Fake news? Parece que o jogo virou

“A Folha de S. Paulo é a maior fake news do Brasil”.

A frase que abre esse texto foi dita em outubro de 2018 pelo então candidato à presidência Jair Bolsonaro (PSL), às vésperas do segundo turno da eleição — que, como todos sabem, ele venceu.

Esse não foi o primeiro e nem o último ataque do pesselista à imprensa. Aliás, Bolsonaro parecia possuir um carimbo automático, que taxava de ‘fake news’ toda e qualquer reportagem que pudesse desconstruir a imagem que ele tentava forjar.

Por ironia do destino, coube à imprensa — e mais especificamente à Folha de S. Paulo — revelar o caso que mais dor de cabeça deu para Bolsonaro após a posse como presidente: o laranjal do PSL.

Inicialmente, quando a Folha apontou que o ministro do Turismo, Marcelo Álvaro Antônio, que é presidente do PSL em Minas Gerais, direcionou verbas de campanha a candidatas que seriam laranjas, o impacto foi contido.

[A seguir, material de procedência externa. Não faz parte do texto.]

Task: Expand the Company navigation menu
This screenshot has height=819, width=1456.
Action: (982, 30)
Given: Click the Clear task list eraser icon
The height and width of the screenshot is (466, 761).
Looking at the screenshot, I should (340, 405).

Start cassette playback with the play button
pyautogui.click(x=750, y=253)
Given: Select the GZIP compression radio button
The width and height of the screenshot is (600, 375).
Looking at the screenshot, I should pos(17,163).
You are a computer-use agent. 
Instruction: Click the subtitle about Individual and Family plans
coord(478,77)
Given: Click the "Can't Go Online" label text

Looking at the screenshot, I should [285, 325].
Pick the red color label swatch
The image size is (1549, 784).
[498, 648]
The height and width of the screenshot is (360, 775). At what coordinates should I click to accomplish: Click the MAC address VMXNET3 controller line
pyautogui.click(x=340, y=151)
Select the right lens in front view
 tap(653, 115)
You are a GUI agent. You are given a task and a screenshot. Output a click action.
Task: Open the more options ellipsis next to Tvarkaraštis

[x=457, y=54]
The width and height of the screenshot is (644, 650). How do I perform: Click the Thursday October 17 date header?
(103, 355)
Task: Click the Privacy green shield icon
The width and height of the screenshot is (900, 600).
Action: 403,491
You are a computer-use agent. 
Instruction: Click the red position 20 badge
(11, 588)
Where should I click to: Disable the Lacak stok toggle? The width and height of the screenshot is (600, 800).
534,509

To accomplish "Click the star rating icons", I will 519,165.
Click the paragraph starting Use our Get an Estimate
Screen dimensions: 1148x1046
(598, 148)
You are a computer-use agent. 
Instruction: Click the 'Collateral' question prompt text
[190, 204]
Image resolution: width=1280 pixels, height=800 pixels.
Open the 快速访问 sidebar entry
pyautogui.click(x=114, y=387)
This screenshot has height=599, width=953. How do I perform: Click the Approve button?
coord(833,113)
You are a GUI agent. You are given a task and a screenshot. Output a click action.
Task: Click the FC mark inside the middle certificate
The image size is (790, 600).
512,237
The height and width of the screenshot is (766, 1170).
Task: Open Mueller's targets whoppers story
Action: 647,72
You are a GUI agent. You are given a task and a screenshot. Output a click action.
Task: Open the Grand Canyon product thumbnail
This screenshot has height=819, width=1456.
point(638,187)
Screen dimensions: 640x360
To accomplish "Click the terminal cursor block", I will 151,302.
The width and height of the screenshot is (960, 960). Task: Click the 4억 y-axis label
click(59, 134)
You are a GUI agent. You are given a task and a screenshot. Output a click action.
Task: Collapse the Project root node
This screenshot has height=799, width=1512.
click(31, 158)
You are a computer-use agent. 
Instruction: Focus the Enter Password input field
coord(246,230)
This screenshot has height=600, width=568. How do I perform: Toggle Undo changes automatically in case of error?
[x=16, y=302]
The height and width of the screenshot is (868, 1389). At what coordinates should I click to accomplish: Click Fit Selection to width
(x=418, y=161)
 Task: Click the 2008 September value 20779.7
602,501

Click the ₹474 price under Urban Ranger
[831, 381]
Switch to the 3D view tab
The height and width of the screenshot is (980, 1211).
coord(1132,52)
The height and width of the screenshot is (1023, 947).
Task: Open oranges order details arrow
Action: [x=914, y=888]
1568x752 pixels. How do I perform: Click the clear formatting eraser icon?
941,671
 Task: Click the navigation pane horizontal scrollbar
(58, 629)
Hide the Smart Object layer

Depois, no entanto, quando o mesmo jornal mostrou práticas semelhantes envolvendo dois outros nomes da alta cúpula do partido de Bolsonaro — o atual presidente, Luciano Bivar, e o presidente à época da eleição, Gustavo Bebianno, que hoje é ministro da Secretaria Geral da Presidência — a repercussão foi bem diferente.

Se Bolsonaro acreditasse mesmo no que disse em outubro, de que a ‘a Folha de S. Paulo é a maior fake news do Brasil’, não teria iniciado um processo de fritura pública de Bebianno, um de seus aliados políticos mais próximos, simplesmente por causa de reportagens do jornal. Pelo contrário, ele sabe que aquela afirmação — assim como tantas outras sobre a imprensa — não passou de um subterfúgio para não ter que dar explicações sobre temas delicados.

Essa muleta de culpar a imprensa quando os fatos não convêm não é usada apenas por Bolsonaro. Aliás, ela parece ser um item de série da maioria dos políticos.

Para nossos governantes, no mundo ideal as pessoas se informariam apenas por memes e grupos de WhatsApp.